Je dois reconnaître quelques coups de sang et une grogne facile, mais ce n'est pas une question d'humeur. Disons que cela relève d'une forme d'exigence. L'époque n'étant pas favorable aux prises de risques, on peut en effet avoir une sensation souvent assez forte d'ennui. Je crois profondément que le cinéma n'a de réelle valeur que s'il dialogue avec la vie, ce qui implique que les films soient portés par une forme de nécessité. Or, aujourd'hui, il y a une tendance de plus en plus forte à transformer le cinéma en un simple jeu: jeu d'argent pour les financiers, jeu de rôle pour beaucoup de réalisateurs qui se rêvent en cinéaste avant de rêver des films, ou encore jeu de société pour toute une communauté geek qui s'échange des références cinéphiliques comme des cartes Pokémon. Je ne pense pas que le cinéma puisse se limiter à ça. Mais je pense aussi qu'il y a des mouvements de flux et de reflux et que la marée va remonter. Je reviens de Cannes, et même si je n'ai pas vu mille films qui m'ont bouleversé, j'ai trouvé une grosse poignée d'œuvres réellement stimulantes, libres, ambitieuses – Adieu au langage de Godard, Timbuktu d'Abderrahmane Sissako, Les combattants de Thomas Cailley, Saint Laurent de Bertrand Bonello, L'institutrice de Nadav Lapid... - qui, chacune dans leur genre, portaient une vision du cinéma plus haute ou plus fraîche, et surtout plus enthousiaste que la grande majorité de ce que j'ai pu voir l'année dernière.

Sur le plan artistique, mais aussi en termes économiques, comment imaginez-vous le cinéma de demain ?
J'imagine qu'inéluctablement, il sera très différent de celui que j'ai connu enfant. Le format et la texture des images, les lieux de diffusion, le mode d'accès aux films... tout sera différent et l'est déjà pour beaucoup. Mais j'espère que l'essentiel subsistera malgré ces mutations et que, même si ce que définit le mot "cinéma" en termes techniques n'a plus rien à voir, la notion plus abstraite de "cinéma" perdure.
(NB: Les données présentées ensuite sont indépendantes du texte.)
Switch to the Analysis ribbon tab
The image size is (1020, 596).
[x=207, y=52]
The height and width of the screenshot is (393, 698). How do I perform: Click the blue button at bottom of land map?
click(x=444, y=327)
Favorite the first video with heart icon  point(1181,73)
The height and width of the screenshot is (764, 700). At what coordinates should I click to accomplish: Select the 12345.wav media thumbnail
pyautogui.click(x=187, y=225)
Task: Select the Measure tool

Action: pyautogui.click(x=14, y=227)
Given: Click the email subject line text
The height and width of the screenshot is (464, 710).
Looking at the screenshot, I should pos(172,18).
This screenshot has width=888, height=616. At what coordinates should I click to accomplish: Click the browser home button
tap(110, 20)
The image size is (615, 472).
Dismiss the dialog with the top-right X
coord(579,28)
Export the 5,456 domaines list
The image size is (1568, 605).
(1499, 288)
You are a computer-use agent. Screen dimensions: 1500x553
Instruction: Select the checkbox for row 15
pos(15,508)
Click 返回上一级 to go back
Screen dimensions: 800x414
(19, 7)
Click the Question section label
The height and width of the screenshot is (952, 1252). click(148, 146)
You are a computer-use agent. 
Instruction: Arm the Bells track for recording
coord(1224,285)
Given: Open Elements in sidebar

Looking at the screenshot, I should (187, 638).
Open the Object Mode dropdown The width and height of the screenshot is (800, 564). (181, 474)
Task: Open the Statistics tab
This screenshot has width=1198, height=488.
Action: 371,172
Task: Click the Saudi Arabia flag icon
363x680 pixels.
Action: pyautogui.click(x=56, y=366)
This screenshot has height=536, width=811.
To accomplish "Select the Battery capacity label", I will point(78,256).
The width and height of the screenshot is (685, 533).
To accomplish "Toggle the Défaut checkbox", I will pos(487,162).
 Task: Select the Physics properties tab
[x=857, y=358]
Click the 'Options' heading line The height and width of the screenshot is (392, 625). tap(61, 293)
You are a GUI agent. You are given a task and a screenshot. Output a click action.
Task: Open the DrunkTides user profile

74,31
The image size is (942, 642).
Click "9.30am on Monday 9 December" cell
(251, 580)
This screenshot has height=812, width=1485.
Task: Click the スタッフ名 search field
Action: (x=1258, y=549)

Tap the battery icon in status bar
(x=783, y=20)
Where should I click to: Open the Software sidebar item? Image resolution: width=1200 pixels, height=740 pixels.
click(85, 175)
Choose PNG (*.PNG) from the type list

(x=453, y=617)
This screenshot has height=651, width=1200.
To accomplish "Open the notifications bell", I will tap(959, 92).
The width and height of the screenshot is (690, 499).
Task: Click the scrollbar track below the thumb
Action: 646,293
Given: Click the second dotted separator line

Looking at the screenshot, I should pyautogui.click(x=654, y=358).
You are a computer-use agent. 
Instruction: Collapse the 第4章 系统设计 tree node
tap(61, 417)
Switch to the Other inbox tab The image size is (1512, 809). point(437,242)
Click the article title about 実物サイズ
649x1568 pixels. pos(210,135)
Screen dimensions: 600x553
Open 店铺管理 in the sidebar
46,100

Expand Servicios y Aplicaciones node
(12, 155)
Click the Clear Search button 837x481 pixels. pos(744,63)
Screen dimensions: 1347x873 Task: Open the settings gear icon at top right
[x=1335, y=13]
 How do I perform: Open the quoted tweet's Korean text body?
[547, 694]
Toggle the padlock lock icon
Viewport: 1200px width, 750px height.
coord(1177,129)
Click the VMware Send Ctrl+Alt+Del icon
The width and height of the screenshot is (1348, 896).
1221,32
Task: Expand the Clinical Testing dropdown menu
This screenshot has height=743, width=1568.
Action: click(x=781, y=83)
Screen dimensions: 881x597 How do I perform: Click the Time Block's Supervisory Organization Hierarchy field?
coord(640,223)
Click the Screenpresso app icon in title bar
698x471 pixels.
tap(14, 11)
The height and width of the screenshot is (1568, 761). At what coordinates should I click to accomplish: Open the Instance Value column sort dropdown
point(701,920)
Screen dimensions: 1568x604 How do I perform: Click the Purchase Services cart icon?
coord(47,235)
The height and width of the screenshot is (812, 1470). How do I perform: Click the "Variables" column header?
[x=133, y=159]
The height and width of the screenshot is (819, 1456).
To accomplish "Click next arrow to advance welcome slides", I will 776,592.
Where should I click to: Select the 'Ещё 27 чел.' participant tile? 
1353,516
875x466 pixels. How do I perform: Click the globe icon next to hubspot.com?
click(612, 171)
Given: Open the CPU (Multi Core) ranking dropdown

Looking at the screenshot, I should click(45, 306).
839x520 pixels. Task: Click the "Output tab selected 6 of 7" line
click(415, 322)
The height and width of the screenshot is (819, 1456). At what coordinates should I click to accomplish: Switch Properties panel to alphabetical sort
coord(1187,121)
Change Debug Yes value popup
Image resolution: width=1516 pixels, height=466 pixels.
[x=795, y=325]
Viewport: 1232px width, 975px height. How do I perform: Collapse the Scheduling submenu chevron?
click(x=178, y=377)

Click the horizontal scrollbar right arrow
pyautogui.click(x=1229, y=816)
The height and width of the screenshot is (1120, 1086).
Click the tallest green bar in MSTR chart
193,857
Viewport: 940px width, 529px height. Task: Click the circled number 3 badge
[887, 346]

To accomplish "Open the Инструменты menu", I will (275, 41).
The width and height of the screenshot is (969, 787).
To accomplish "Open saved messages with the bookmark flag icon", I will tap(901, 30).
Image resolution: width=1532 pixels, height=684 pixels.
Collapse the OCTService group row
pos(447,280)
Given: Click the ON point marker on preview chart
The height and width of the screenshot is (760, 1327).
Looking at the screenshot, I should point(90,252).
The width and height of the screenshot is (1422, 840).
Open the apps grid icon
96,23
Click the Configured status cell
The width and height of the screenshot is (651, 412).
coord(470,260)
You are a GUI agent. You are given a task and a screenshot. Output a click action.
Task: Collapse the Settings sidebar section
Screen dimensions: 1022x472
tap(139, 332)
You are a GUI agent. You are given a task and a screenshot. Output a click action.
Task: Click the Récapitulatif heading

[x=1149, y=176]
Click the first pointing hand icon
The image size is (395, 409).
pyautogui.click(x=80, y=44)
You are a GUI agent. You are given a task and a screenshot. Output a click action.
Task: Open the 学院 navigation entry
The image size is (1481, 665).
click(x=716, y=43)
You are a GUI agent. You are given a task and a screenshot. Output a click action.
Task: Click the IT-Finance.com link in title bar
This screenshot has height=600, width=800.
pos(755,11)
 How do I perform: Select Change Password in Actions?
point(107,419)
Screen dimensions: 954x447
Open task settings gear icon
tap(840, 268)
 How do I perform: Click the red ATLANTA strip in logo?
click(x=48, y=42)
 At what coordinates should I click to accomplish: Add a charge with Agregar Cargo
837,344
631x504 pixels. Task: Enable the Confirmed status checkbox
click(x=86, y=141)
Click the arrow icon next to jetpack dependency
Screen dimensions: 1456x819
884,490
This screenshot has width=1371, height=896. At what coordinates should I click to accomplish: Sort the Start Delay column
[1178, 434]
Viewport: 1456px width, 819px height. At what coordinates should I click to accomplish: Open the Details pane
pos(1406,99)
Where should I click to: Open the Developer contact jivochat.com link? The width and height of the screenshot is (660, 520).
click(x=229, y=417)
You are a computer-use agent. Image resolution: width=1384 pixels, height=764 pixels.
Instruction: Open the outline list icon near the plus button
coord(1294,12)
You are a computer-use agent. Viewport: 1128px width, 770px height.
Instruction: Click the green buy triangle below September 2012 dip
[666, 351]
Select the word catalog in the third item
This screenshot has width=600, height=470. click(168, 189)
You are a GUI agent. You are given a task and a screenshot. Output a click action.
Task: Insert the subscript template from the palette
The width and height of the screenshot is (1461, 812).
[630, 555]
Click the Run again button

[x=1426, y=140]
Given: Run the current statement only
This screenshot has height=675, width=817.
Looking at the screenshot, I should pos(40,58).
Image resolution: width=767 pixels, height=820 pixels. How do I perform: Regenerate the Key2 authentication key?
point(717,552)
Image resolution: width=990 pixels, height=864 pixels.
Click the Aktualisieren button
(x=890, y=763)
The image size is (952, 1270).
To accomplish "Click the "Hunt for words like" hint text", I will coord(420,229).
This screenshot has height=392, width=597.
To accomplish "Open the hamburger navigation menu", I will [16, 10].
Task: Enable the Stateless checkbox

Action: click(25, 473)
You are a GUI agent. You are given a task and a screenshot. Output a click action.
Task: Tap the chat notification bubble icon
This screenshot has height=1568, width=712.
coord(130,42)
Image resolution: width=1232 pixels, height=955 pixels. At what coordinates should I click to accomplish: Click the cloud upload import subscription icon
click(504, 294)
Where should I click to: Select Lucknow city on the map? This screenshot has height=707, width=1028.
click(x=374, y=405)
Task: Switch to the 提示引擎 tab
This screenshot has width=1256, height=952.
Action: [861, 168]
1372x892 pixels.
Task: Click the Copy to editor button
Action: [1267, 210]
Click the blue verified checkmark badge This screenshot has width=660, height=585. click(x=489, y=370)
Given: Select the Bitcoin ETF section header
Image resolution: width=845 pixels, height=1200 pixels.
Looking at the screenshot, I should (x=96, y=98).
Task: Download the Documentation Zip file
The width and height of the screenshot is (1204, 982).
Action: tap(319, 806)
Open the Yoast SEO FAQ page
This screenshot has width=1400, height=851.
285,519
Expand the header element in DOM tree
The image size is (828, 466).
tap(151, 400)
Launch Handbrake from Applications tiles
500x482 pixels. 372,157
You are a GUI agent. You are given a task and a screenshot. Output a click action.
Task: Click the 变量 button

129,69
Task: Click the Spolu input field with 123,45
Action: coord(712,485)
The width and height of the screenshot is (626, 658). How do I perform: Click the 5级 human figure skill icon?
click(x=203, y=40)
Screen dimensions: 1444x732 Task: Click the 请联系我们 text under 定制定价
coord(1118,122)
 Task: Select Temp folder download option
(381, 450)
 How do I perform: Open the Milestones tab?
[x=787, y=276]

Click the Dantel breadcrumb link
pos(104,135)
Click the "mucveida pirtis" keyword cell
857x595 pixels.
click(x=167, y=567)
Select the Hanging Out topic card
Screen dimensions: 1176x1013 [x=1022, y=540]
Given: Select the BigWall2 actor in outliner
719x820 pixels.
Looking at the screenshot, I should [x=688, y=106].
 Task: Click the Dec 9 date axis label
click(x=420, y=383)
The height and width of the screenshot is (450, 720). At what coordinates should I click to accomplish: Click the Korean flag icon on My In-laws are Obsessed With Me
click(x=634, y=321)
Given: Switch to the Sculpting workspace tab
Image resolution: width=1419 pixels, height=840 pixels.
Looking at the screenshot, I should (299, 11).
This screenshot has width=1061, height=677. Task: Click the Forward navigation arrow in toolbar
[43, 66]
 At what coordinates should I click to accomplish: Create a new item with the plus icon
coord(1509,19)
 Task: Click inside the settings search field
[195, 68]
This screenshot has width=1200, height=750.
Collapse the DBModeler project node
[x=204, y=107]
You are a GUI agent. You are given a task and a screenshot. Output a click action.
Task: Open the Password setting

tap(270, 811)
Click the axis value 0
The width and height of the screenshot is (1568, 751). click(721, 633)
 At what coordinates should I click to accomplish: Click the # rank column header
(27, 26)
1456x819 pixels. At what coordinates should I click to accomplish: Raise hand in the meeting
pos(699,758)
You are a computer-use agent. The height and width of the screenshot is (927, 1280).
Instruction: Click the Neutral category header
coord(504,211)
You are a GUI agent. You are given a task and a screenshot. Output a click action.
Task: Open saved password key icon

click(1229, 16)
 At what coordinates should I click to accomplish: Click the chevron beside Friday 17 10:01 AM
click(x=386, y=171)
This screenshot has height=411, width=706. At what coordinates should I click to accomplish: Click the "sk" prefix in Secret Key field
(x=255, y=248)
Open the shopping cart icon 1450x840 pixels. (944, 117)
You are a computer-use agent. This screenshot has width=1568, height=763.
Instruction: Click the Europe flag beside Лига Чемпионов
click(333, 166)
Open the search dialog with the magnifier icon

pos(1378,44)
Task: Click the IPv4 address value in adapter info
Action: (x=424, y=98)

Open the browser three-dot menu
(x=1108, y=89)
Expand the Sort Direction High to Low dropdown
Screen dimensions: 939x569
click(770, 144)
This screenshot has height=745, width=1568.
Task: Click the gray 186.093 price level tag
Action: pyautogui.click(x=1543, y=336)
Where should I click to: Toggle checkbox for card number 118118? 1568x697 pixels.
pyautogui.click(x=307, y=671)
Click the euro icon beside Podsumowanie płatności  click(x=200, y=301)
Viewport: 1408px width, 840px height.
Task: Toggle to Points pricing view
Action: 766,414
Cette question du devenir du cinéma, nous nous la posons beaucoup. C'est pourquoi, dans L'Annuel, nous avons fait ce questionnaire où on demandait à quelques observateurs: "Qu'est-ce qui vous rend encore confiant dans l'avenir du cinéma ?". C'était une amorce. Il y aura certainement beaucoup de suites avant que l'on commence à avoir une vision un peu nette des choses.